Today, however, if Clinton takes a pass on 2016, there is a strong group of female Democratic candidates who could emerge as serious contenders for the nomination.
Sen. Kirsten Gillibrand (N.Y.), who took Clinton’s place in the Senate, has emerged as a leading voice for gay men and lesbians and for women in the military during her relatively brief stint in the chamber. Sen. Elizabeth Warren (Mass.) is already a national liberal hero for her crusade against big banks. Sen. Amy Klobuchar (Minn.) may well be the most talented — and effective — politician most people have never heard of.
In our ratings of the 10 Democratic candidates with the best chance of being the party’s 2016 nominee below, four of the spots — including the first and fourth slots — are held by women.
Here’s our take on the 2016 field.
10. Brian Schweitzer: The former Montana governor said no to running for the Senate in 2014, in part because he wants to keep his eye on 2016, according to people familiar with his decision making. Okay. But the way he went about considering the Senate race raised questions about his readiness for a national stage.
9. Elizabeth Warren: Out of the women on this list not named Hillary, Warren has the most potential as a presidential candidate. She is beloved by the left and showed in her 2012 Senate race that she can raise a ton of money. (She brought in more than $42 million for that race.) So, why is Warren ranked this low? Because she has expressed no public interest in running.

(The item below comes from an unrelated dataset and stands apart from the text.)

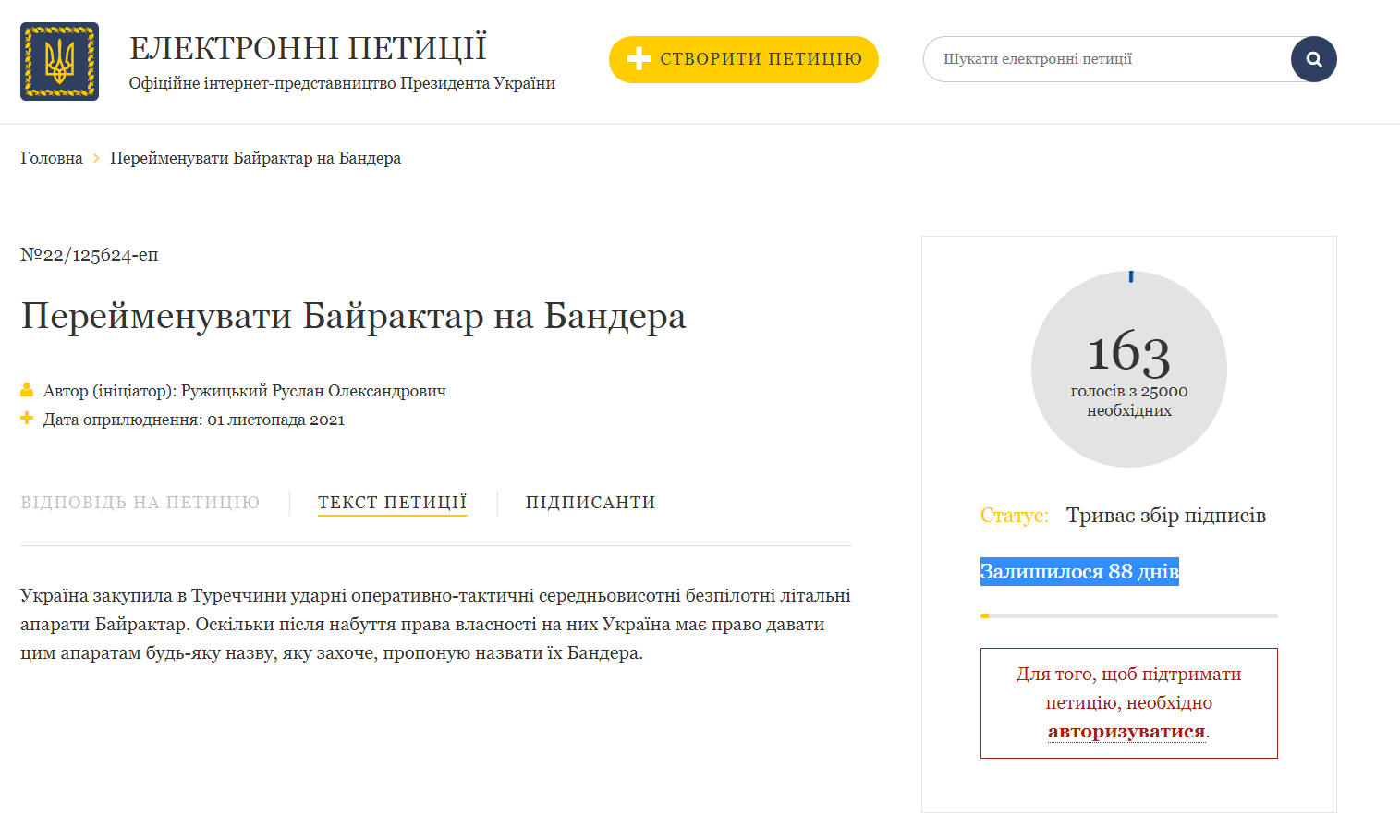
Task: Switch to the ТЕКСТ ПЕТИЦІЇ tab
Action: [x=392, y=502]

8. Amy Klobuchar: We’ve written many times that no politician ever goes to Iowa accidentally. So, the Minnesota senator’s trip to the Hawkeye State next month means only one thing: She wants to be part of the great-mentioned when it comes to 2016. Klobuchar’s résuméis very impressive: a two-term U.S. senator and, before that, a county attorney.
7. Howard Dean: It’s been a decade since the former Vermont governor lit the Democratic world on fire with his remarkable if ultimately flawed presidential candidacy. While Dean hasn’t been an active candidate since then, he retains something of a following among liberals, and if there is a segment of the party looking for an alternative to Clinton, he could be it.

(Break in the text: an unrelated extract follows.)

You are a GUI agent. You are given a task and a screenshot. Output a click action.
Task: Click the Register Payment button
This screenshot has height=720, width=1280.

6. Martin O’Malley: On paper, the Maryland governor looks great. He’s built a governing record in the Old Line State — guns, the death penalty, gay marriage, etc. — that liberals will love. He’s handsome. And, he badly wants to be president. Like, really badly. But, as the New Republic’s Alec MacGillis noted in a recent piece on O’Malley: “For all his gym-rat, pub-rock credentials, O’Malley is not a very charismatic politician.” There is a “Democratic Tim Pawlenty” narrative building around O’Malley at the moment.